Sn. Öcalan ve diğer üç mahpusun avukatlarının, Birleşmiş Milletler İnsan Hakları Komitesine mutlak iletişimsizlik halinin sona erdirilmesi amacıyla yaptıkları tedbir talepli başvuru kabul edilmiştir. 6 Eylül 2022 tarihli karar ile ‘Başvurucuların maruz kaldıkları incommunicado tutukluluk haline son verilmesi ve başvurucuların kendi seçecekleri bir avukatla derhal ve herhangi bir kısıtlama olmaksızın erişim sağlanması’ kararı iktidara bildirilmiştir.
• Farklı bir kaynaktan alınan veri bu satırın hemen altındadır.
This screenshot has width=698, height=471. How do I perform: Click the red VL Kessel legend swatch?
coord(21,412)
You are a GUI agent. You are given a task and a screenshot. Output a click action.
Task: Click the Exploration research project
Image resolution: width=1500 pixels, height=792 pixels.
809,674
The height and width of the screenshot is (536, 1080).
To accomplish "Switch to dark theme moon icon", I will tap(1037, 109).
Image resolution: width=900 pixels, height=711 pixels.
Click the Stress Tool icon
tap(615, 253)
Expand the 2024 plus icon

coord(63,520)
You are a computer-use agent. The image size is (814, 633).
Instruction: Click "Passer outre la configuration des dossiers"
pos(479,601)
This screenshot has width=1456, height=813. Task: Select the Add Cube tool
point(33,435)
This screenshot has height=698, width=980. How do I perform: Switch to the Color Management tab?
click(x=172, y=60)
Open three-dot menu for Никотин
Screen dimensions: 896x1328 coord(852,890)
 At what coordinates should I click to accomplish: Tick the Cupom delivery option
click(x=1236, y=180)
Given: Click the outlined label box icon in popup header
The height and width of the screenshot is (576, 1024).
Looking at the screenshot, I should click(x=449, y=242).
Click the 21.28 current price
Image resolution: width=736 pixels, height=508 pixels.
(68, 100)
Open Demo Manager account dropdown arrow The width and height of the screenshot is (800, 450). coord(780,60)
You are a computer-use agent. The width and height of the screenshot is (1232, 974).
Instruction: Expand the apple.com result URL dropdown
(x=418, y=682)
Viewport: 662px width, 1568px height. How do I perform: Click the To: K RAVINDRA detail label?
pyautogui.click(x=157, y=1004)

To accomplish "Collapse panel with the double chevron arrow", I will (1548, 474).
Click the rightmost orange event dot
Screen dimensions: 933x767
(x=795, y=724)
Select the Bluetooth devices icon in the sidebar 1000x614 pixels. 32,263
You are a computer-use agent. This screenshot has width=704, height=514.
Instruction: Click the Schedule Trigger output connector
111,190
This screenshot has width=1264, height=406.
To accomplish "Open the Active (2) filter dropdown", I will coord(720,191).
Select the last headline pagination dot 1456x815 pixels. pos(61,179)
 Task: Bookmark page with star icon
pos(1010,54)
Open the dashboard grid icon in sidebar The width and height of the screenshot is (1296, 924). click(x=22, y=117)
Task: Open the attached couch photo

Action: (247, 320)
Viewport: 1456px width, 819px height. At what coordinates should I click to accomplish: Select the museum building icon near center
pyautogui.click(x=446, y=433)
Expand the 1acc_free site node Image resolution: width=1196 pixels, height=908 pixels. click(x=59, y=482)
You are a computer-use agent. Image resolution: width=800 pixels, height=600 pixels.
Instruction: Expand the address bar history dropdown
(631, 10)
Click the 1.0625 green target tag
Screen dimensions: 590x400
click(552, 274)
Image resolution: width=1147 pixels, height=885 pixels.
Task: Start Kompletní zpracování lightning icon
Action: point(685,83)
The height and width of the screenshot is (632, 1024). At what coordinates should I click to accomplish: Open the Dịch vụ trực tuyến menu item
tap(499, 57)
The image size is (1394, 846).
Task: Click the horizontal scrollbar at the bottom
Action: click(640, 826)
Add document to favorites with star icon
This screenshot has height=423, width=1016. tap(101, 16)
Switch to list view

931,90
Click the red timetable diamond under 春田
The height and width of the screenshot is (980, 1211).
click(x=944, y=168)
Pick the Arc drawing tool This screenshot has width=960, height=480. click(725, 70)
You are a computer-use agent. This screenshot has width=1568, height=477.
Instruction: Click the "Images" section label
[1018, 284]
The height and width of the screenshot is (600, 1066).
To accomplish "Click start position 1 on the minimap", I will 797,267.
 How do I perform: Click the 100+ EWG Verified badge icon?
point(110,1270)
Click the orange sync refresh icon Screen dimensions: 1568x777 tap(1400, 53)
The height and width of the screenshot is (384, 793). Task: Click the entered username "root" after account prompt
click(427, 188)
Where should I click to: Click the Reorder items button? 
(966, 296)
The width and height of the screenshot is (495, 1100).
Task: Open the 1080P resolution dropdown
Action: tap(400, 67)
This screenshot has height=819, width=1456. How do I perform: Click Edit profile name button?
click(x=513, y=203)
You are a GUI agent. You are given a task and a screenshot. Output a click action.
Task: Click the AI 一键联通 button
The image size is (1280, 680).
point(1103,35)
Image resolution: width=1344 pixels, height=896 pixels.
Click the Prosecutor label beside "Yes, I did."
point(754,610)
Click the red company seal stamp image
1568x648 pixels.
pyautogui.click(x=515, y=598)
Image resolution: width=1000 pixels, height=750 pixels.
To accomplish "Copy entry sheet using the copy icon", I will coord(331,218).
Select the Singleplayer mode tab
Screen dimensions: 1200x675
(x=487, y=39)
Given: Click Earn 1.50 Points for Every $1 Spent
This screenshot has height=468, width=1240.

Ancak ne CPT raporlarının gereği yerine getirilmiş ne de BM’nin kararları tanınmış ve mutlak iletişimsizlik halini ortadan kaldıracak herhangi bir adım atılmıştır. Savaş ve olağanüstü hâl dahil hiçbir istisnai durum, yasal ve hukuki hakları engellenen Sn. Abdullah Öcalan’a uygulanan bu insanlık dışı işkenceyi meşrulaştıramaz.

Milyonlarca insanın siyasi iradesi olarak gördüğü, çözüm sürecinde devlet ve hükümet heyetleri ile görüşen, Kürt sorununun baş müzakerecisi ve temel siyasi aktörü olarak kabul edilen Sn. Öcalan'ın şahsına uygulanan mutlak tecrit, salt bir kişiye uygulanan işkence olarak da görülemez. İmralı Mutlak Tecrit Sistemi bu bağlamda, topluma dönük politik, ekonomik, hukuki boyutları olan kapsamlı bir kuşatma, toplumun barış iradesine ve barış hakkına açık bir saldırıdır.

Mutlak tecridin sürdürülmesi adına Türkiye’de hukuk ve ahlaki değerler askıya alınmıştır. Bu işkence sistemini eleştirmek dahi tutuklama gerekçesi yapılmaktadır. Bu durum dahi başlı başına İmralı’da uygulanan hukuk dışılığın bir yönetim tekniğine dönüştüğünü göstermektedir. Bu bağlamda, askeri ve güvenlikçi yaklaşımlarla Kürt sorununun çözülmesinde ısrarın, birçok insan hakkı ihlaline de yol açtığı aşikardır. Meclis İnsan Hakları İnceleme Komisyonu olarak, bu insan hakları ihlallerine son verilmesi için harekete geçilmelidir. Bu bağlamda Komisyon; Türkiye'de Kürt sorununun demokratik ve barışçı çözümü; adalet, eşitlik ve özgürlük temelinde ortak bir gelecek inşa etme ve Türkiye'nin demokratikleşmesinin önünün açılması için insanlık suçu olan mutlak tecrit koşullarının ortadan kaldırılmasında üzerine düşen görev ve sorumluluğu yerine getirmelidir. Komisyon, bugün kendisinin de denetimine kapalı olan İmralı Adası’na bir an önce bir ziyaret düzenlemeli; buna paralel olarak aile, avukat veya siyasi bir heyetin bir an önce görüşme gerçekleştirmesini sağlamalıdır.”